START Records for this exercise

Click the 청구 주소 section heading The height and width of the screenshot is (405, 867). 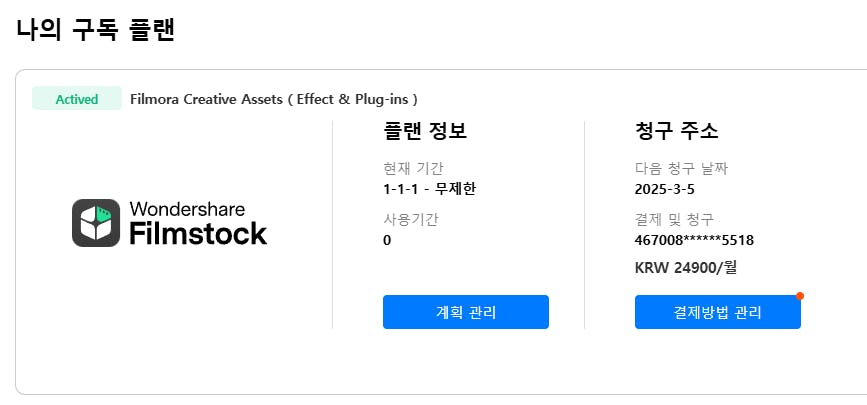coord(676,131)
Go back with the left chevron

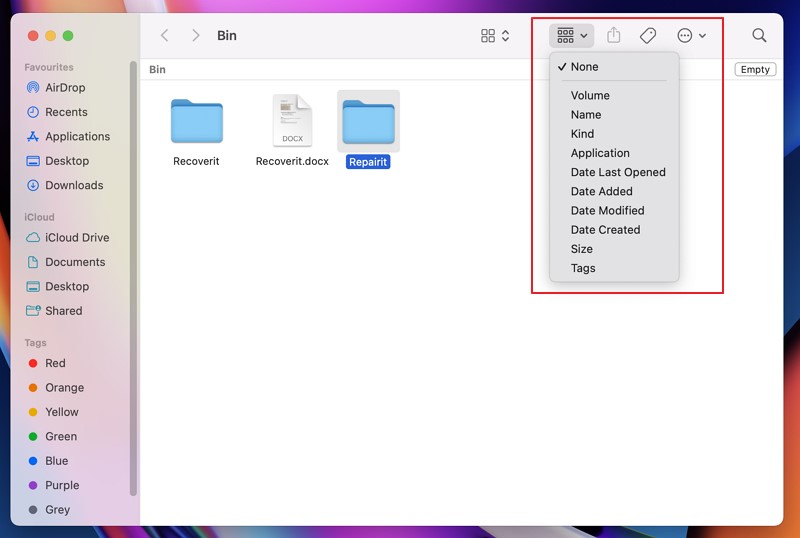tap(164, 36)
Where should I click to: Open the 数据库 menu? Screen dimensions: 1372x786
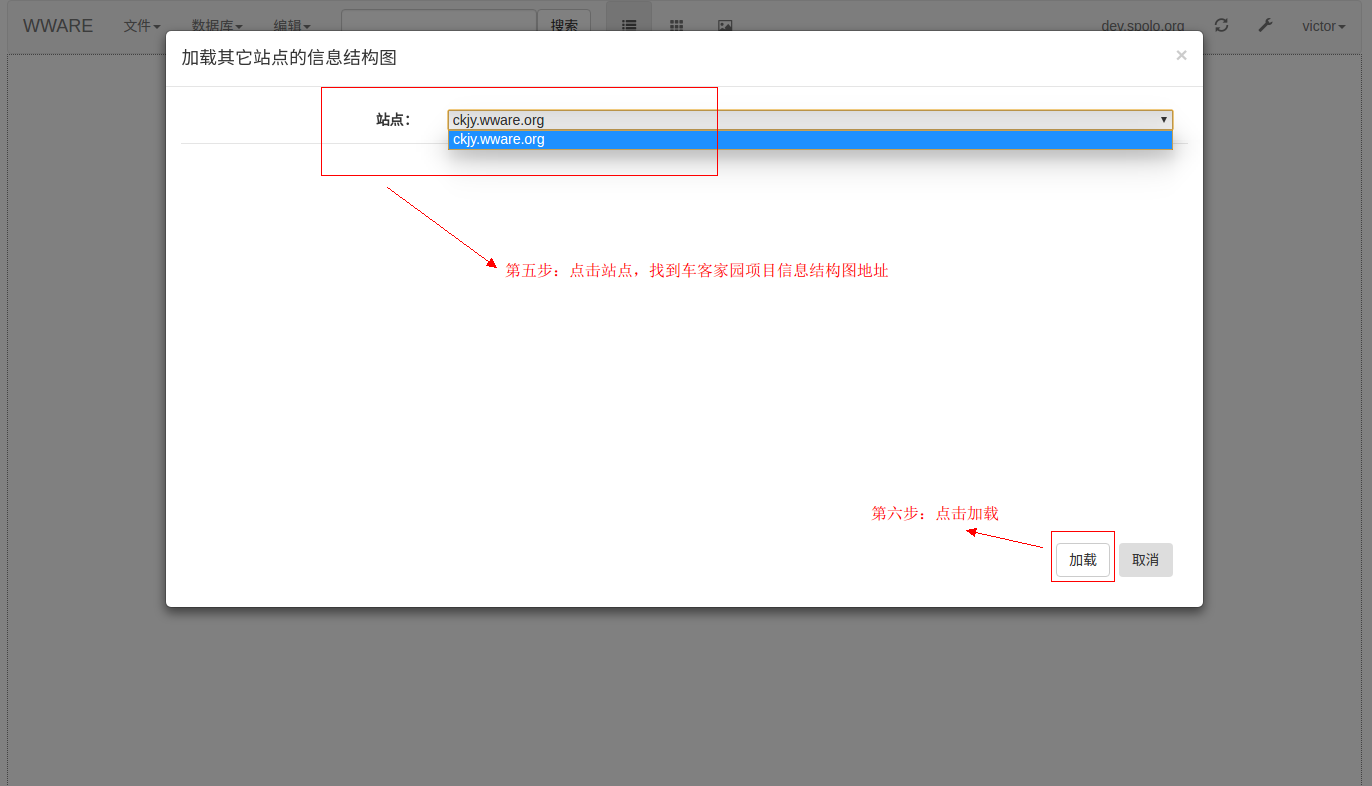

END Records for this exercise
START Records for this exercise

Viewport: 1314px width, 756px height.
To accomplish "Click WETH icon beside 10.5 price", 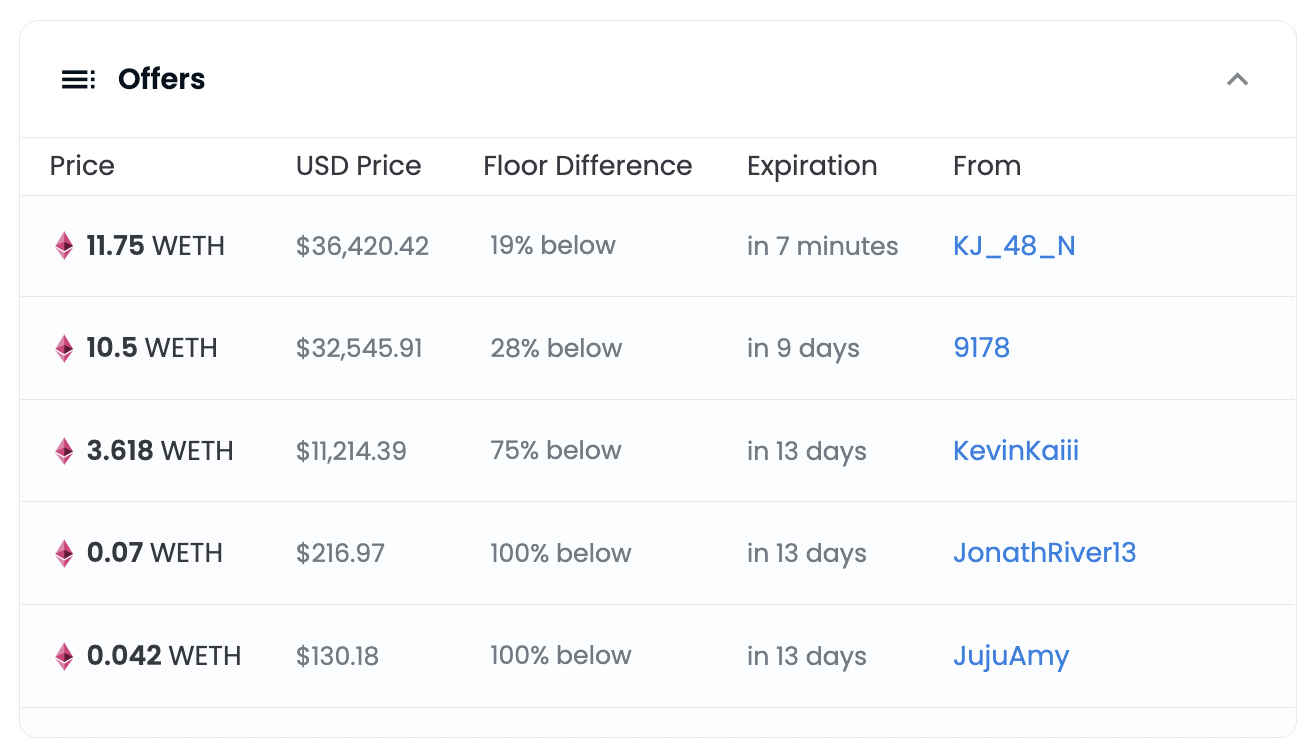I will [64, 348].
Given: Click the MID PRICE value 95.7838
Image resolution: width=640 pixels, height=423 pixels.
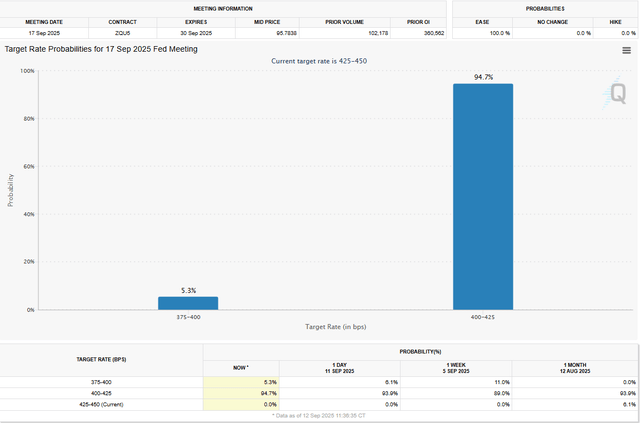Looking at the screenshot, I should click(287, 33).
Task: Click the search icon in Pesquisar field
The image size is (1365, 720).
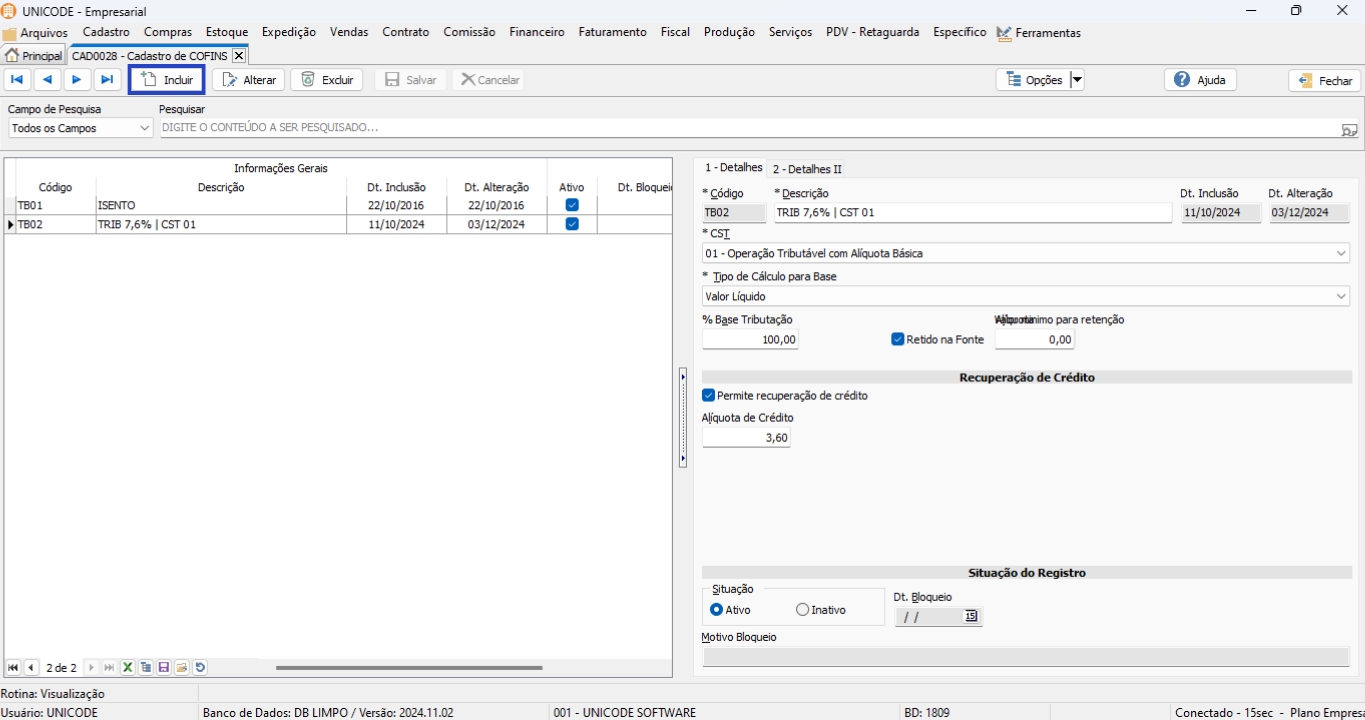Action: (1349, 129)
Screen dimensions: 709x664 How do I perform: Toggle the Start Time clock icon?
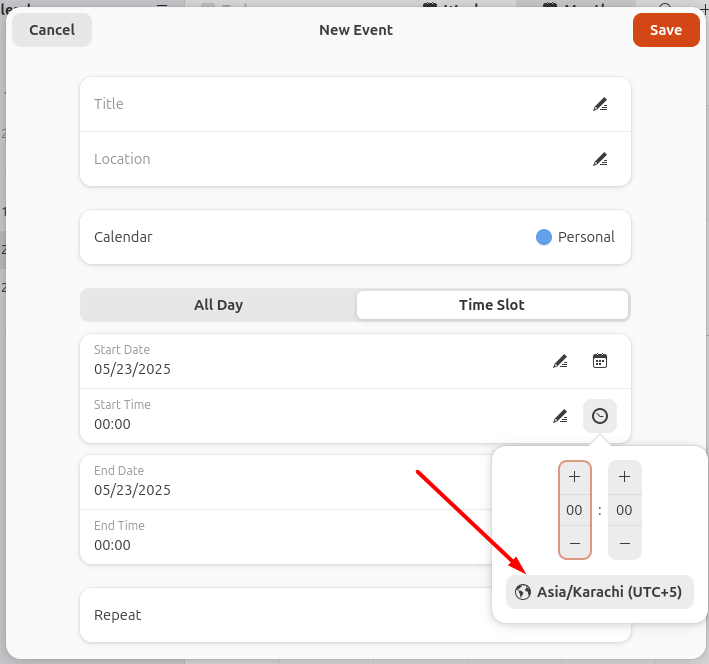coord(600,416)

END Records for this exercise

→ **What you need to do**: Within the entries above, give again exactly the lines starting at the one that contains "Go back with the left chevron" and ending at the one that contains "Where should I", leaving out the pictures.

→ **Task answer**:
Go back with the left chevron

tap(164, 36)
Where should I click to: Open the 数据库 menu? Screen dimensions: 1372x786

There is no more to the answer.